Most of the players couldn’t even afford the bus fares to travel to these faraway stadiums, Cona said. Although rugby, like life, in South Africa was no longer legally segregated, most urban Blacks remained too poor to live anywhere else but in their townships. All the best Black talent swiftly abandoned the township teams to join the better-resourced clubs. Within a few years, most of the clubs that had first stoked Cona’s passion for the sport had either collapsed or been merged into one megaclub.
“We expected in our townships we would have the same facilities like those in the white areas, but that never happened,” Cona said. “Our fields are still the same fields like before the unity. We knew it wouldn’t be overnight, but it’s been years now.”
Andy Colquhoun, spokesman for SA Rugby, said, “We have learnt that the idea of any South African sporting federation being able to create a mass-participation project that reaches every community is impossible.”
He added, “It’s a sad fact that only a minority of South Africa’s 25,000 schools provide any kind of sport to their learners, and we know that Springboks are made in schools.”
He pointed with pride to the grass-roots program called Get Into Rugby, but added: “With 170,000 children participating in a normal year, we know it is just scratching the surface. But we’d need hundreds of millions of rands to reach everyone,” compared with a current outlay of more than 50 million rand ($3 million) a year.
Last year, South Africa won the Rugby World Cup final for a third time, with its first Black captain, Siya Kolisi – who grew up in a township near Port Elizabeth and often went to bed hungry as a child – receiving the trophy.
“These are things you never thought you would see in South Africa,” Cona said. “We were so excited; it tells us we are heading in the right direction.”
Still, full integration in rugby, as in society as a whole, remains mostly an aspiration. The country is three-quarters Black and nearly 10% coloured, but just 11 non-white players were part of the 31-man squad in the World Cup tournament.
A BATTLE LOST
On June 13, a Saturday, Cona arrived home to Gugulethu to a hero’s welcome, organised by his local walkers’ club. He was overjoyed. After the celebrations, at 9 p.m. that evening, his son, Morgan called: He’d just tested positive for the coronavirus.

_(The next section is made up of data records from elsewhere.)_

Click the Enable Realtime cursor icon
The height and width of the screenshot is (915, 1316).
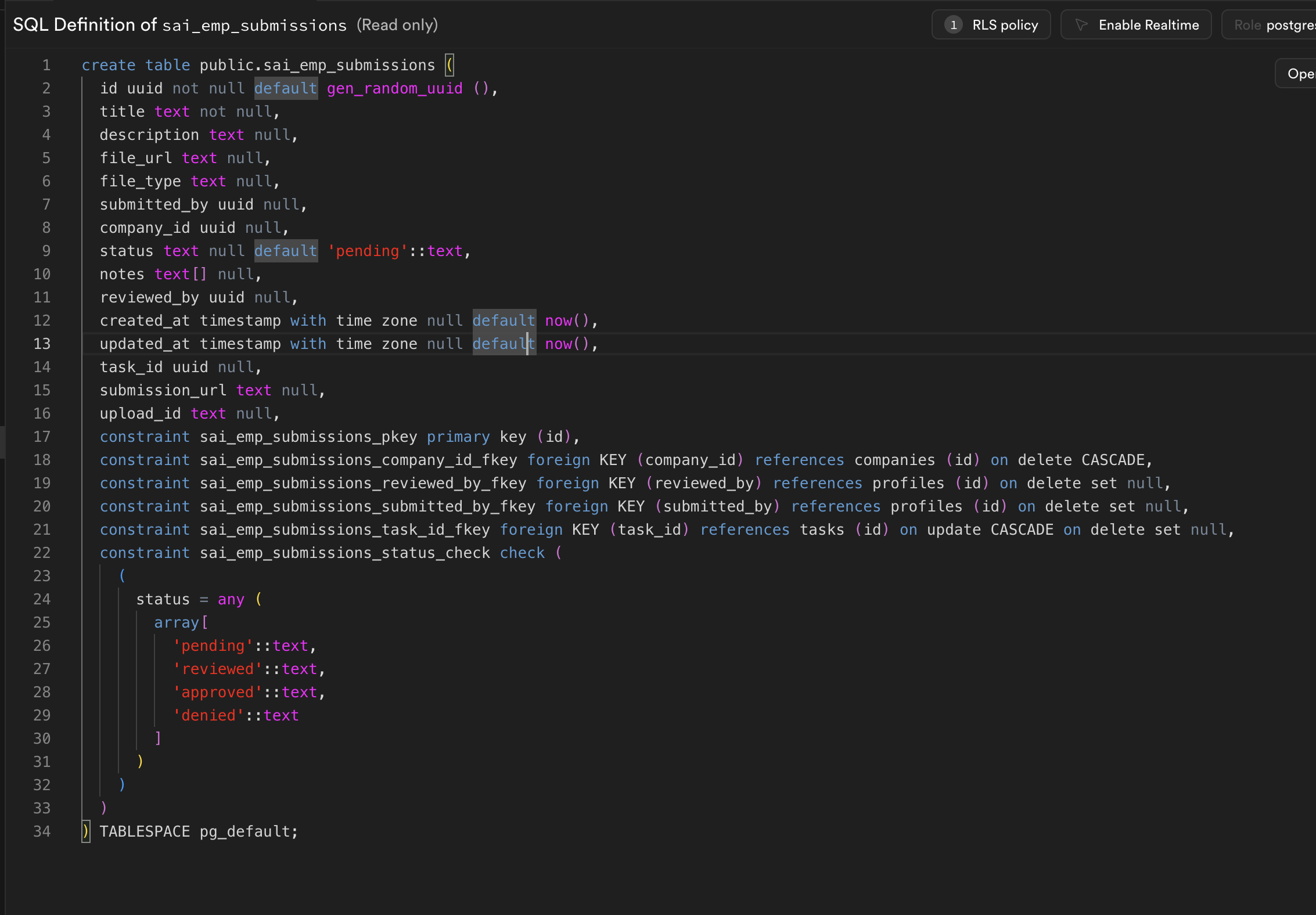coord(1081,25)
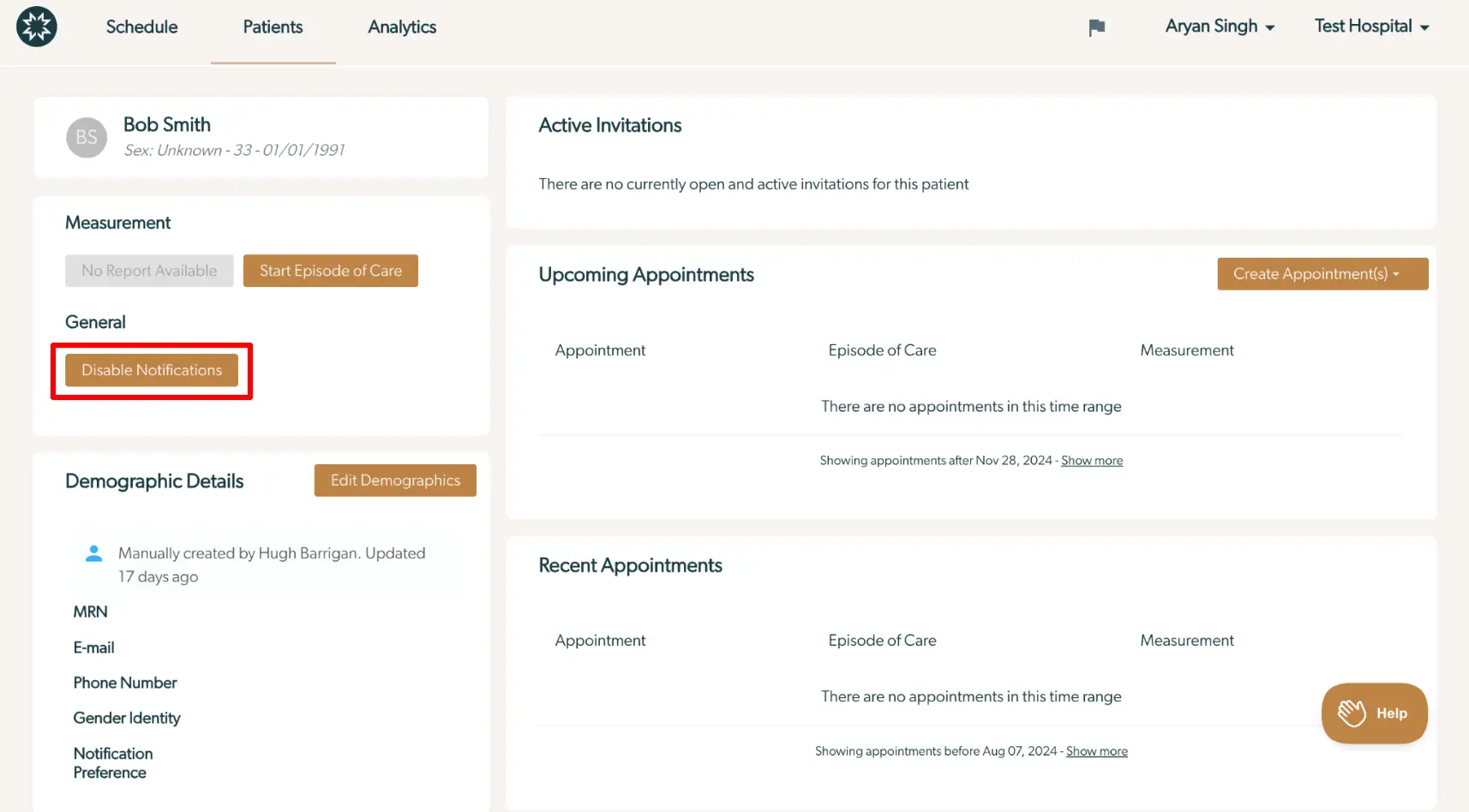Click the app logo in the top left corner
This screenshot has height=812, width=1469.
36,27
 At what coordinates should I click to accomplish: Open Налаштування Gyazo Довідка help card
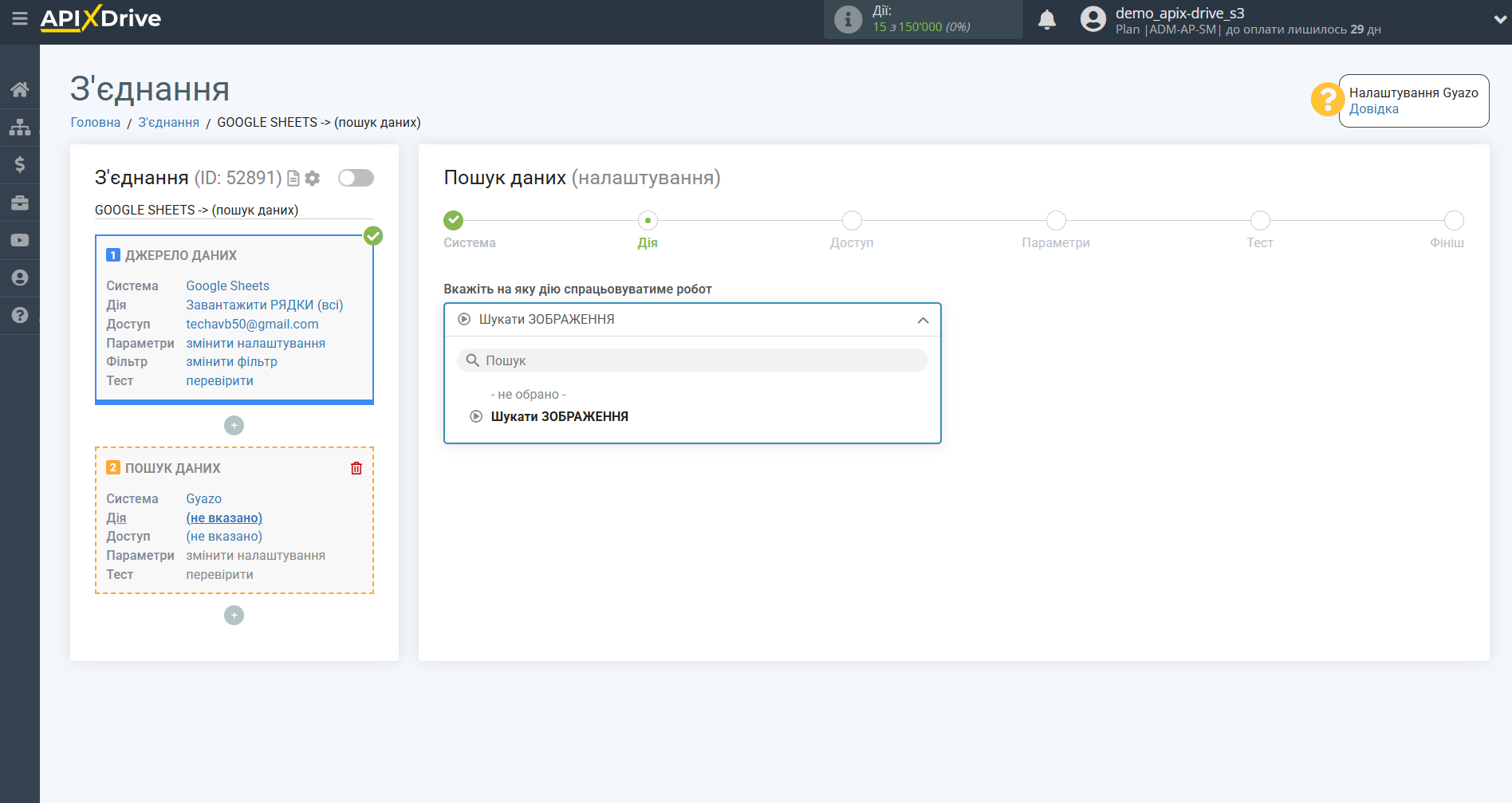click(x=1413, y=100)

Like his father, Morgan had high blood pressure, but Cona wasn’t worried: If an old man like him could survive, his son should be fine. The clinic had even sent him home to self-isolate, concluding that his case was mild.
On Sunday, Cona phoned him back. Morgan’s wife, Joyce, picked up the phone and said he was too ill to come to the phone.
On Monday, Morgan phoned Cona to say he was getting worse. He sounded awful: He was struggling to breathe and suffering headaches. Later, Joyce called to say Morgan had been admitted to a private hospital in Queenstown, as a precaution, although his temperature was back to normal and he seemed on the path to recovery.
On Tuesday morning at 4:45 a.m., Cona was at Kholiswa’s house when Joyce called Kholiswa’s mobile. Cona approached, anxious for news on Morgan. “I knew something was wrong. Joyce was crying.”
Seconds passed before Joyce delivered the news: Morgan had died overnight.
“That was the sad part,” he said. He moved his gaze to the window and didn’t speak for a long moment.
Then, finally, he said: “Morgan was so worried about me when I was in the hospital. But in the end, I was fine. I won the battle.” Another pause. “He didn’t.”